▶ Source material
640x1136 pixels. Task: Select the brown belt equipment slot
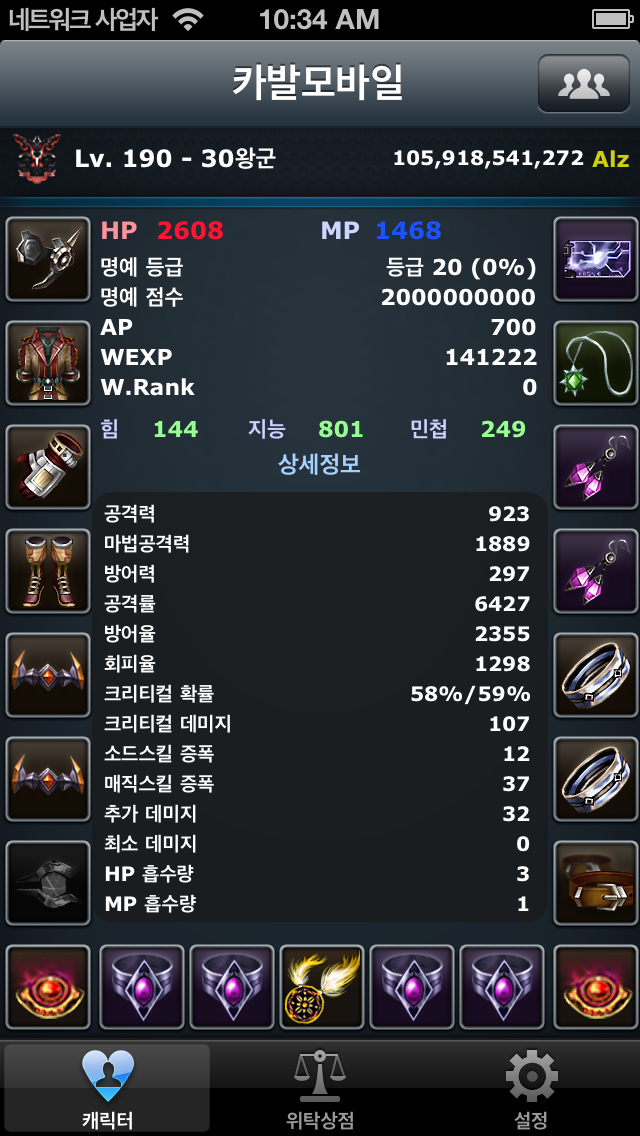(596, 883)
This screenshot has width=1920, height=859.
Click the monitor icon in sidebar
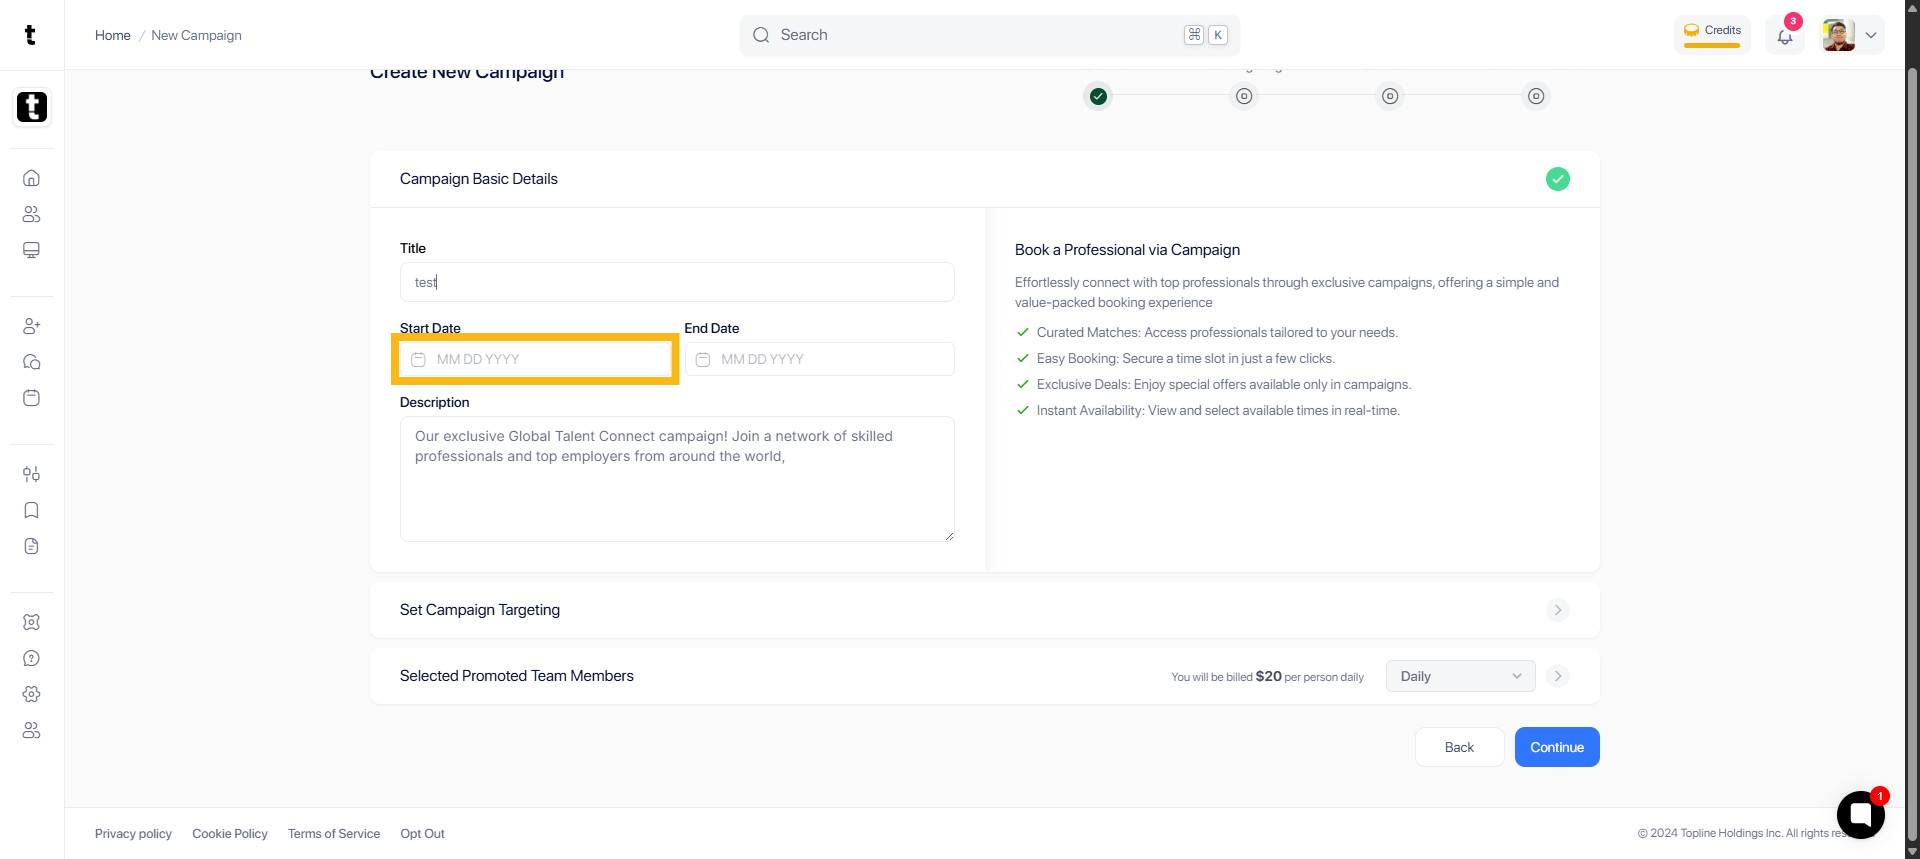pyautogui.click(x=31, y=250)
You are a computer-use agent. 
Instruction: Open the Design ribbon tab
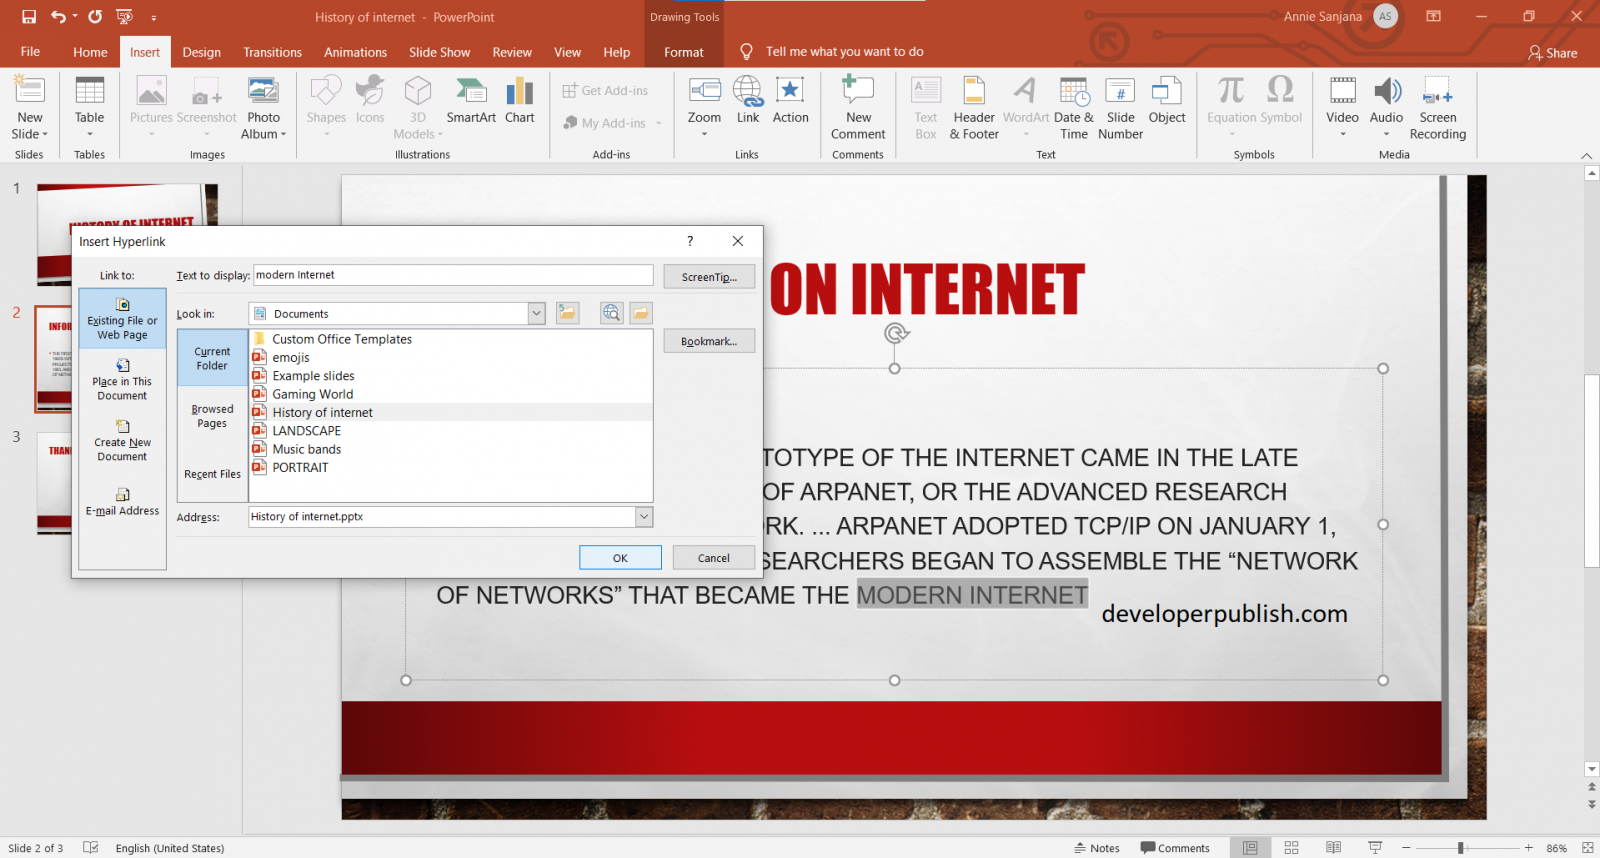click(201, 52)

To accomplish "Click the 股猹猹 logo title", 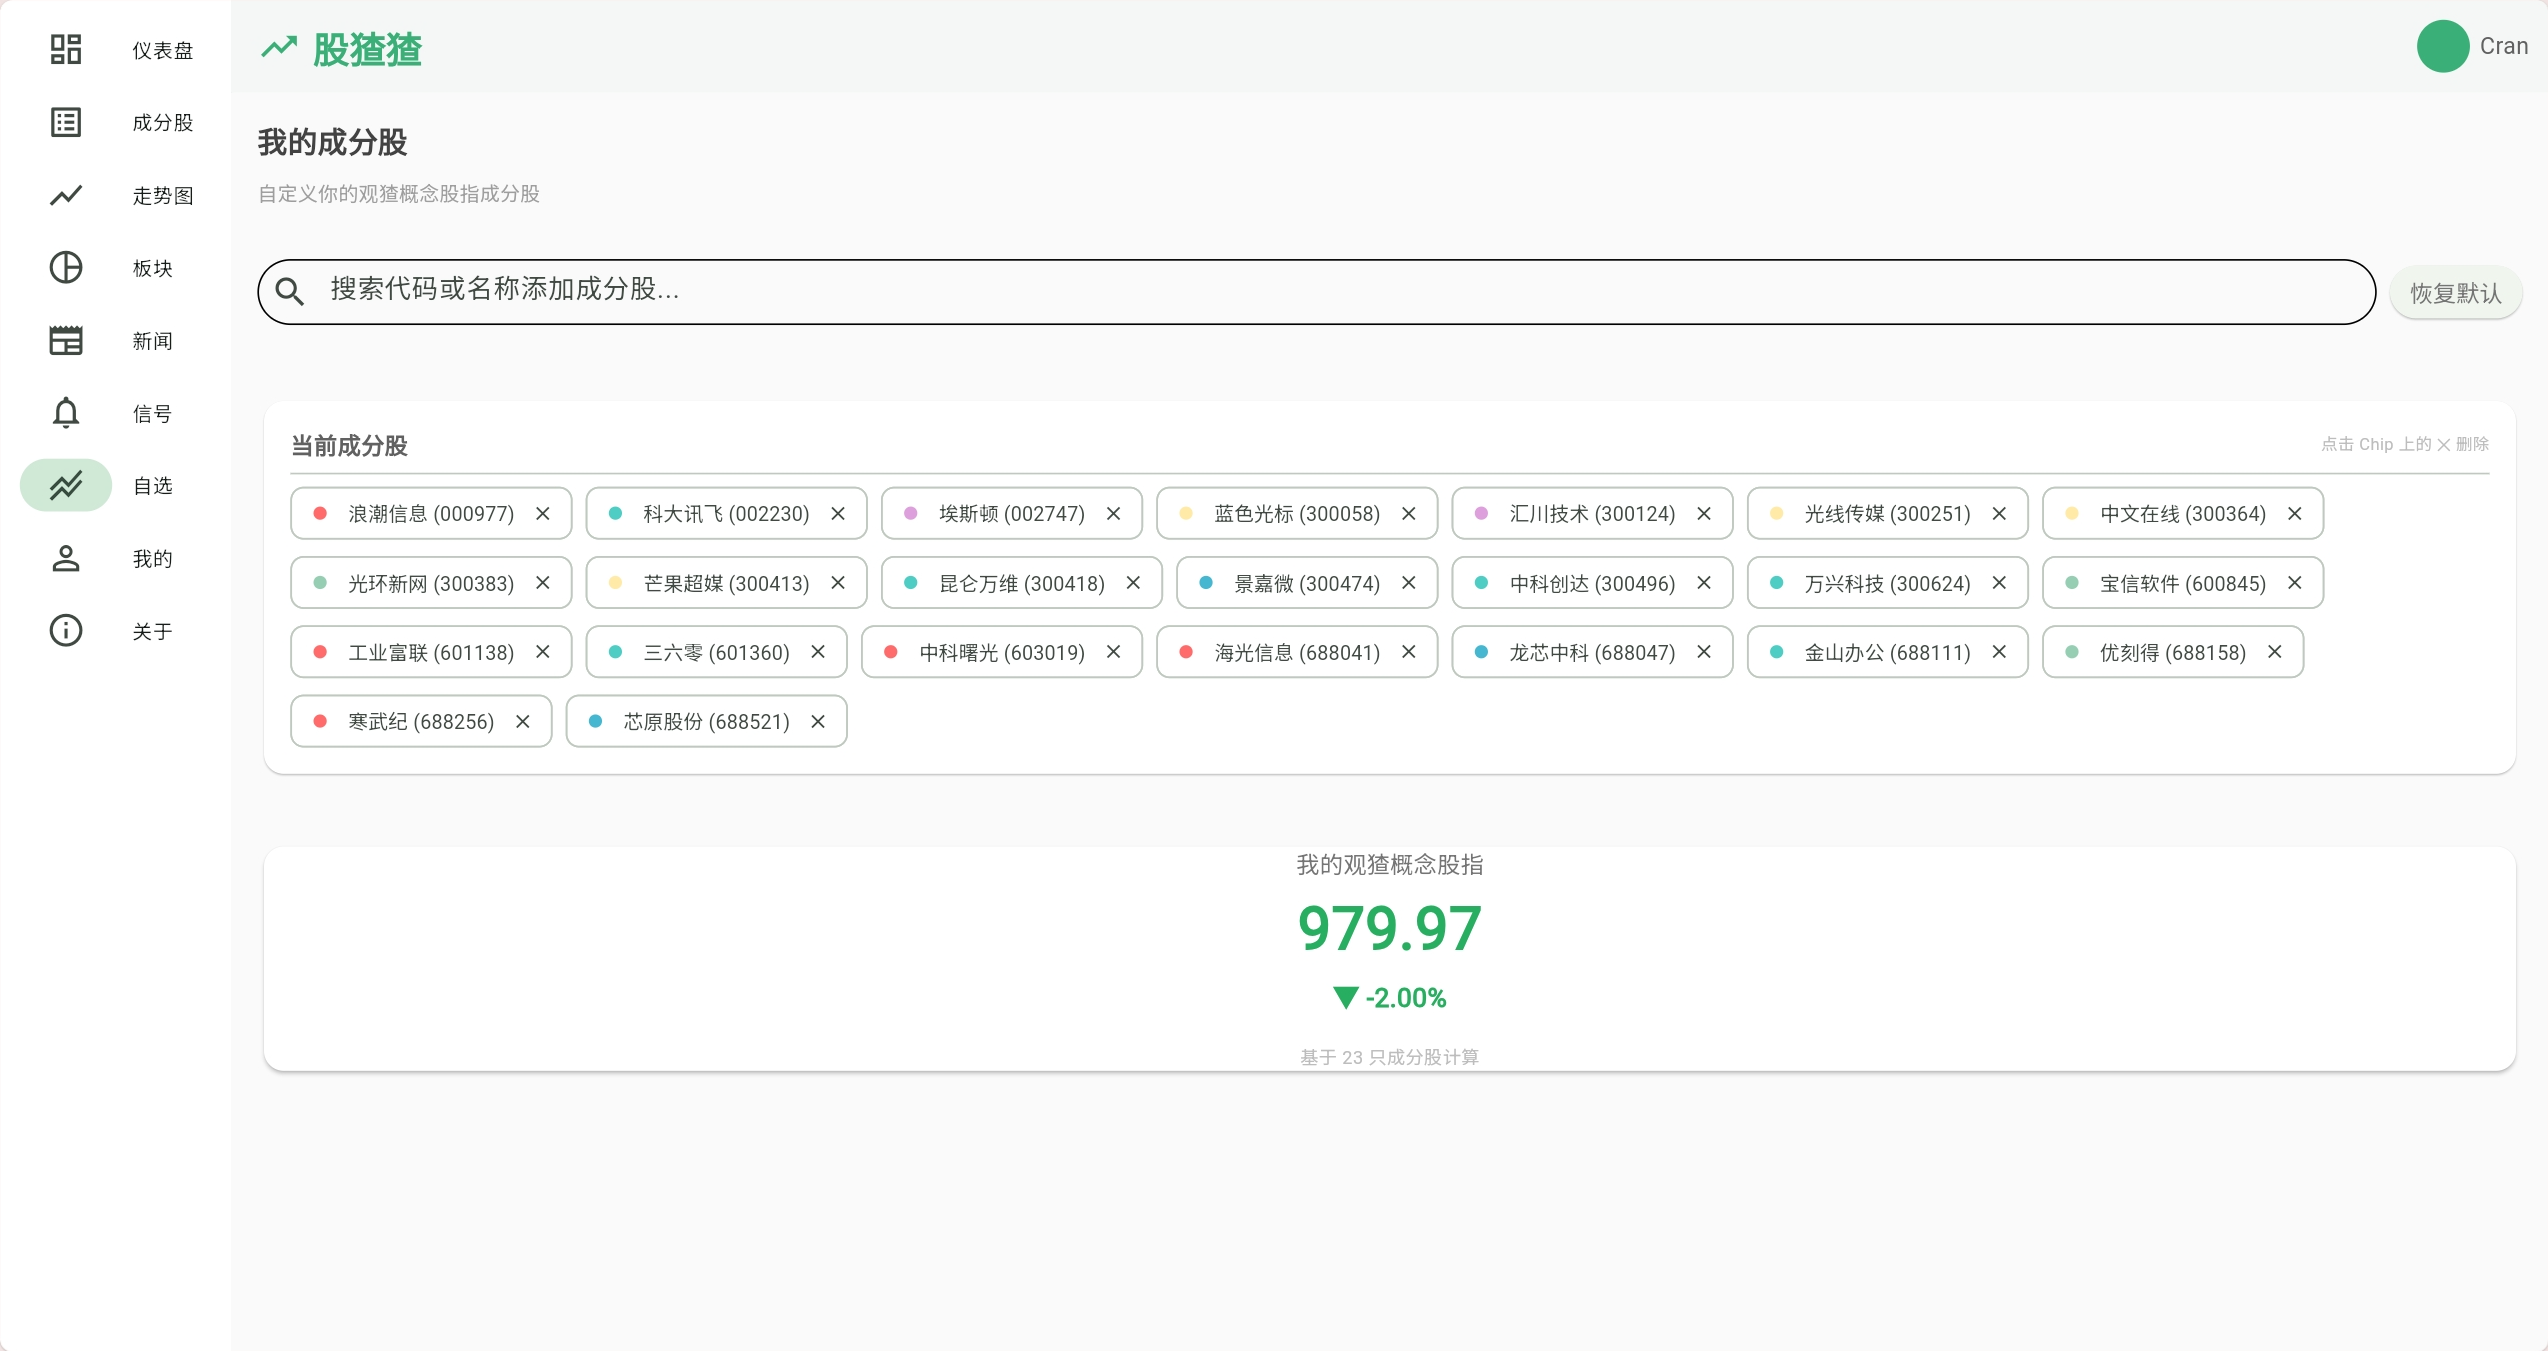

▶ What you need to do
Repeat the listing word for word, but without its pictures.

▶ Result
640x1136 pixels. Task: Select the brown belt equipment slot
(596, 883)
This screenshot has width=1920, height=859.
Click the monitor icon in sidebar
pyautogui.click(x=31, y=250)
You are a computer-use agent. 
Instruction: Open the Design ribbon tab
click(201, 52)

To accomplish "Click the 股猹猹 logo title", 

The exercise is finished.